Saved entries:

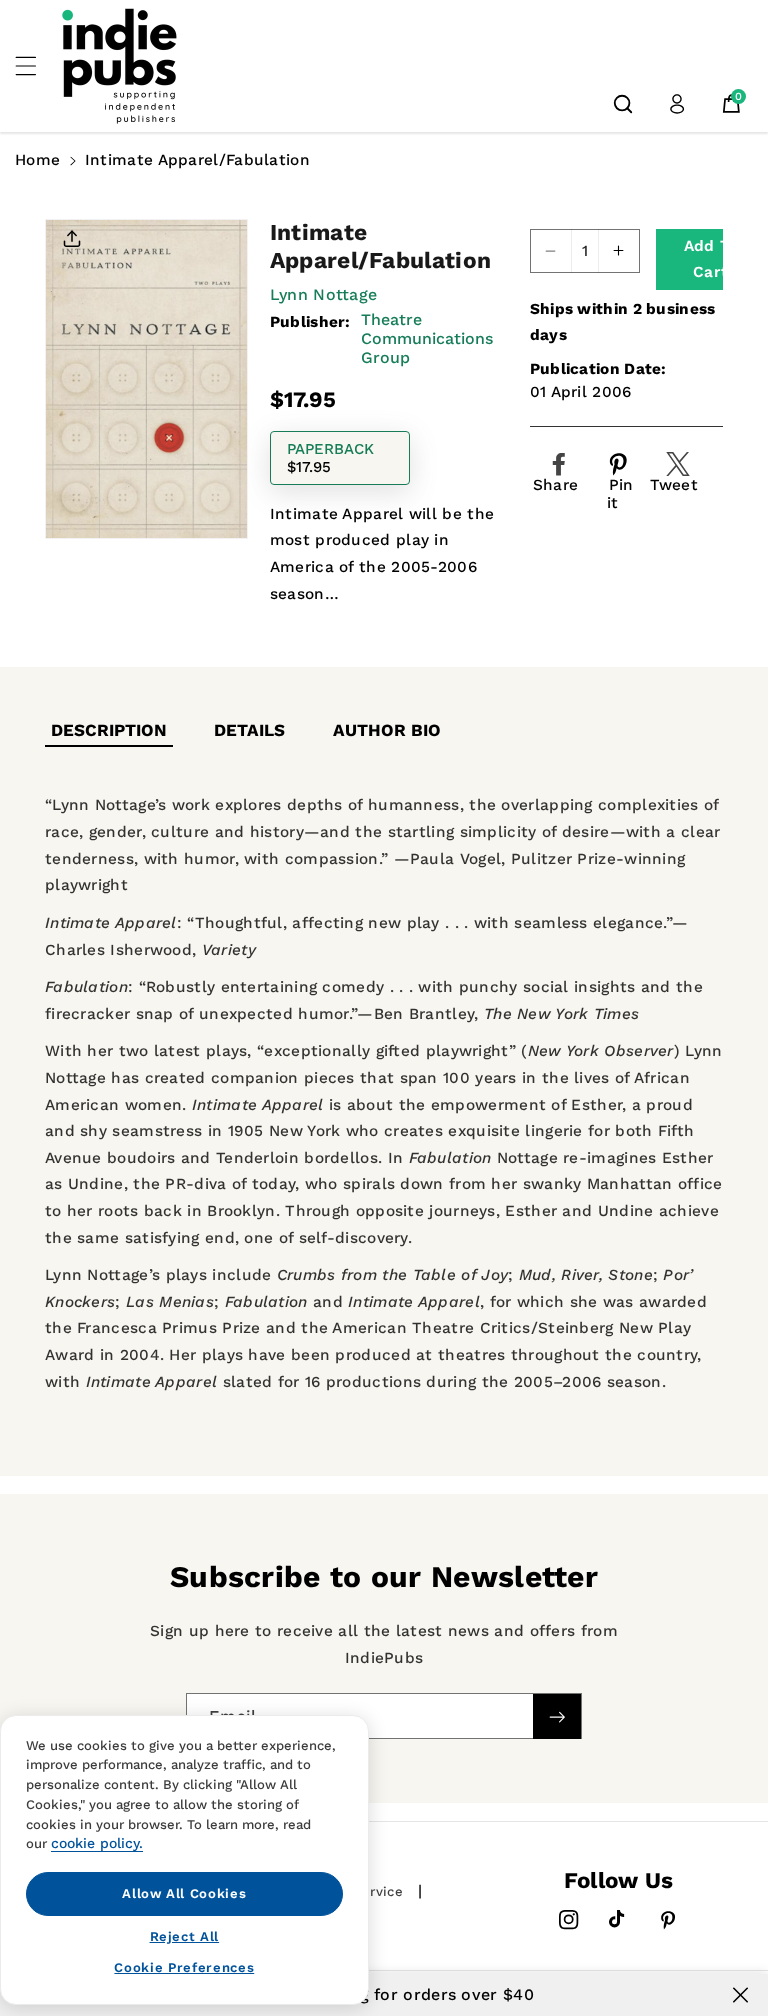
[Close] (740, 1995)
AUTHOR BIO (387, 730)
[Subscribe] (557, 1716)
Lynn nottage (324, 294)
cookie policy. (97, 1843)
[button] (37, 66)
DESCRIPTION (109, 730)
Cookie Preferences (184, 1967)
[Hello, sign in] (677, 104)
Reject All (185, 1936)
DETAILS (249, 730)
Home (37, 160)
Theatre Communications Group (427, 338)
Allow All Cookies (184, 1893)
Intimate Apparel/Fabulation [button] (197, 160)
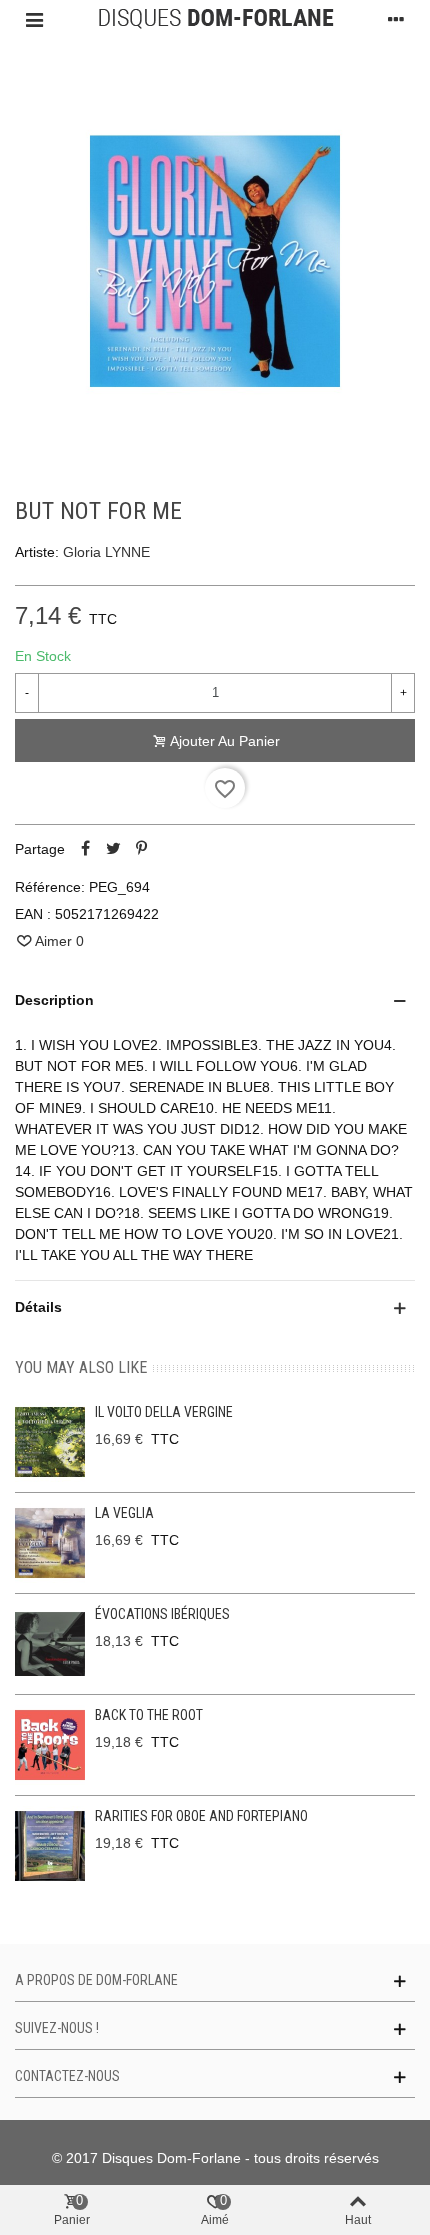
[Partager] (85, 849)
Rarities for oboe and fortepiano (201, 1816)
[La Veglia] (50, 1543)
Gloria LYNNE (106, 552)
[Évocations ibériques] (50, 1644)
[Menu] (34, 19)
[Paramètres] (396, 19)
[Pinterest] (141, 849)
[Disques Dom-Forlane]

### [What you should do]
Return each of the lines exactly as they appear above, with no images.

### [Written response]
[Close] (740, 1995)
AUTHOR BIO (387, 730)
[Subscribe] (557, 1716)
Lynn nottage (324, 294)
cookie policy. (97, 1843)
[button] (37, 66)
DESCRIPTION (109, 730)
Cookie Preferences (184, 1967)
[Hello, sign in] (677, 104)
Reject All (185, 1936)
DETAILS (249, 730)
Home (37, 160)
Theatre Communications Group (427, 338)
Allow All Cookies (184, 1893)
Intimate Apparel/Fabulation [button] (197, 160)
[Partager] (85, 849)
Rarities for oboe and fortepiano (201, 1816)
[La Veglia] (50, 1543)
Gloria LYNNE (106, 552)
[Évocations ibériques] (50, 1644)
[Menu] (34, 19)
[Paramètres] (396, 19)
[Pinterest] (141, 849)
[Disques Dom-Forlane]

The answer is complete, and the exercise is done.